New biomarker and related drugs added
The NAT2 gene encodes the N-acetyltransferase enzyme responsible for the activation and/or deactivation of many chemicals and drugs with aromatic amine and hydrazine groups. Variations in the gene define fast (considered normal), intermediate and slow acetylators. Slow acetylators are more susceptible to side effects for amifampridine, isoniazid, hydralazine, procainamide and other chemicals.
New drugs added based on Health Canada, FDA and EMA drug labels
| Generic | Brand Name | Treatment Area | Condition |
| Abrocitinib | CIBINQO | Dermatology | Janus kinase inhibitor medication used for the treatment of atopic dermatitis (moderate-to-severe eczema) |
| Amifampridine |
RUZURGI FIRDAPSE |
Musculoskeletal | Lambert-Eaton myasthenic syndrome (LEMS) |
| Hydralazine | Apresoline | Cardiovascular | Congestive heart failure, hypertension (high blood pressure) |
| Imatinib | Imatinib | Oncology | Cancer, leukemia |
| Isoniazid | RIFATER | Antibacterial | Tuberculosis |
| Mavacamten | CAMZYOS | Cardiovascular |
First-in-class drug for obstructive hypertrophic cardiomyopathy (HCM)
|
| Procainamide | Procainamide | Cardiovascular | Cardiac arrhythmias |
| Remdesivir | VEKLURY |
Antiviral
|
COVID-19
Patients with significantly reduced CYP2C19 metabolism have a higher risk of drug-induced toxicity and hepatitis. |
| Toluidine Blue | Toluidine blue |
Hematology, Oncology
|
Dye used to identify cancer cells, mainly in oral pathology. People with G6PD deficiency may develop hemolytic anemia as a reaction to this chemical. |
Revised recommendations
- New CPIC guidelines being published for SSRIs and SNRIs refine dosage recommendations for different metabolizer statuses for CYP2C19 and CYP2D6 enzymes and introduce recommendations for the CYP2B6 enzyme. Importantly, according to the guidelines, there continues to be insufficient evidence of the serotonin receptor genes SLC6A4 and HTR2A to guide prescribing of antidepressants. Therefore, clinicians should not take this information into consideration until more robust evidence becomes available.

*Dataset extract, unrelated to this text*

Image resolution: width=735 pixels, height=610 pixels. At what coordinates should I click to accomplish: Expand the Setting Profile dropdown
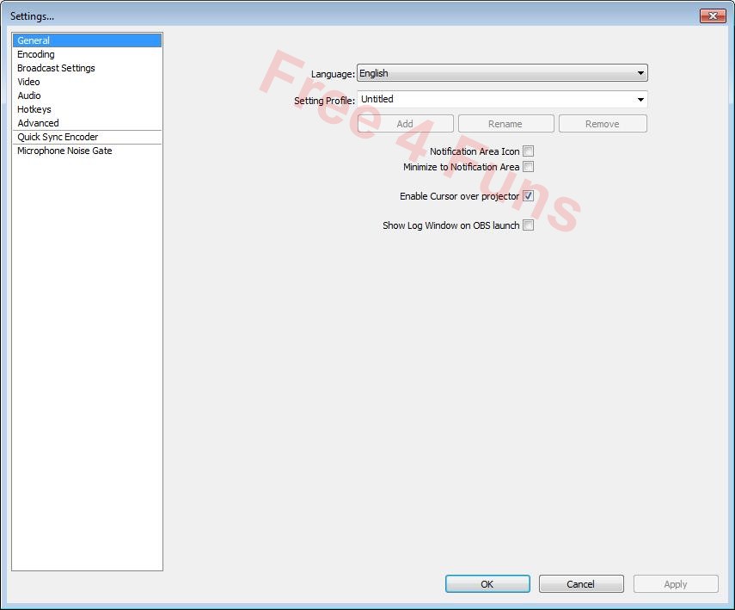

- New guideline recommendations for citalopram and escitalopram for CYP2C19 rapid metabolizers (CYP2C19*1/*17) are less restrictive and are now flagged in yellow. Specifically, they suggest starting with a standard dose, titrating to response and switching to another SSRI for patients with insufficient response. The red flag and a drug switch recommendation remain for ultrarapid metabolizers.
- For sertraline, updated recommendations are based on a combination of CYP2C19 and CYP2B6 enzymes, recognizing the important contribution of the latter to drug clearance.
- A recent large-scale pharmacokinetic study demonstrated the involvement of CYP2C19 in venlafaxine elimination and confirmed the role of CYP2D6 in conversion to the active metabolite O-desvenlafaxine. While the CPIC guideline recommends alternative therapy only for CYP2D6 poor metabolizers, we added comments on the potentially increased risk of side effects or inadequate response in people with altered CYP2C19 and/or CYP2D6 activity.
- Recently published pharmacokinetic studies in ethnically diverse populations highlighted the impact of CYP3A4 and CYP3A5. CYP3A5 is mostly inactive in people of Northern European ancestry, while people of Middle Eastern or African origin commonly have higher activity of this enzyme. Quetiapine, cyclosporine, temsirolimus, sirolimus and tacrolimus have recommendations based on both CYP3A4 and CYP3A5.
- Combinatorial recommendations for diazepam now include CYP2C19, which is responsible for activation, in addition to CYP3A4 and CYP3A5, which are responsible for clearance.